From the BPM Quarterly E-Zine…http://docs.media.bitpipe.com/io_25x/io_25481/item_401189/sSOA_BPMezine_v2.pdf
What Constitutes Success?
‘Know up front what the process improvement is that the organization wants,’ advises Hill. That involves setting clear definitions and goals for improvements, such as shorter cycle time, high through-put or increased productivity.
But don’t limit your BPM program to operational improvements; think about using it to build business as well. Says Hershman: ‘It’s not just about cost-cutting and efficiencies. It’s about growth, being easier to do business with and focusing on the customer. A BPM program can really help enable business results.’
Once you know where you’re starting from and where you are headed, you can measure improvements.
Critical areas of business process improvement include:
Removing non-value added activities – It doesn’t make sense to perform activities within a process that don’t speed up the process, that don’t make the process run more efficiently and that don’t make it easier for the customer to buy from you.
Handoffs – Typically, the hand off between you finishing your activities and the next person beginning theirs is error prone.

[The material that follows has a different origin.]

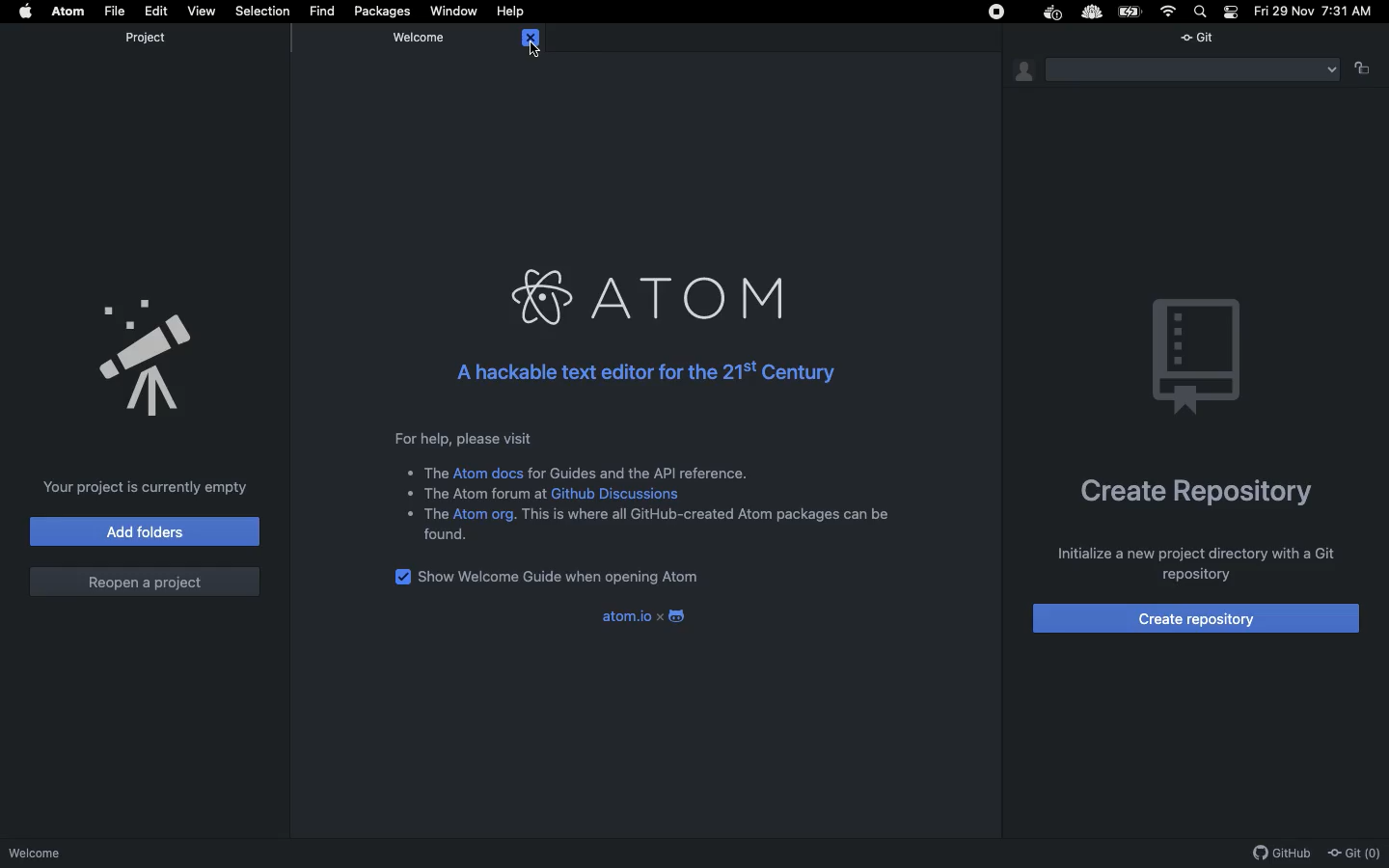 This screenshot has width=1389, height=868. What do you see at coordinates (1092, 12) in the screenshot?
I see `Extension` at bounding box center [1092, 12].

And, if poorly managed, this can cause more severe complications later in the process.
Customer touch points – Many BPM projects don’t address the customer. When you are approving your processes, be sure to take into account the customer. Focus on the improvements that would make it easier for your customers to do business with you.
Sure, we want to cut costs and be more efficient – but if you can make it easier for people to do business with you, you could also increase revenues. Talk about a Win/Win…
What has been your strategy for improving processes? What have you learned? How would you approach improving processes today?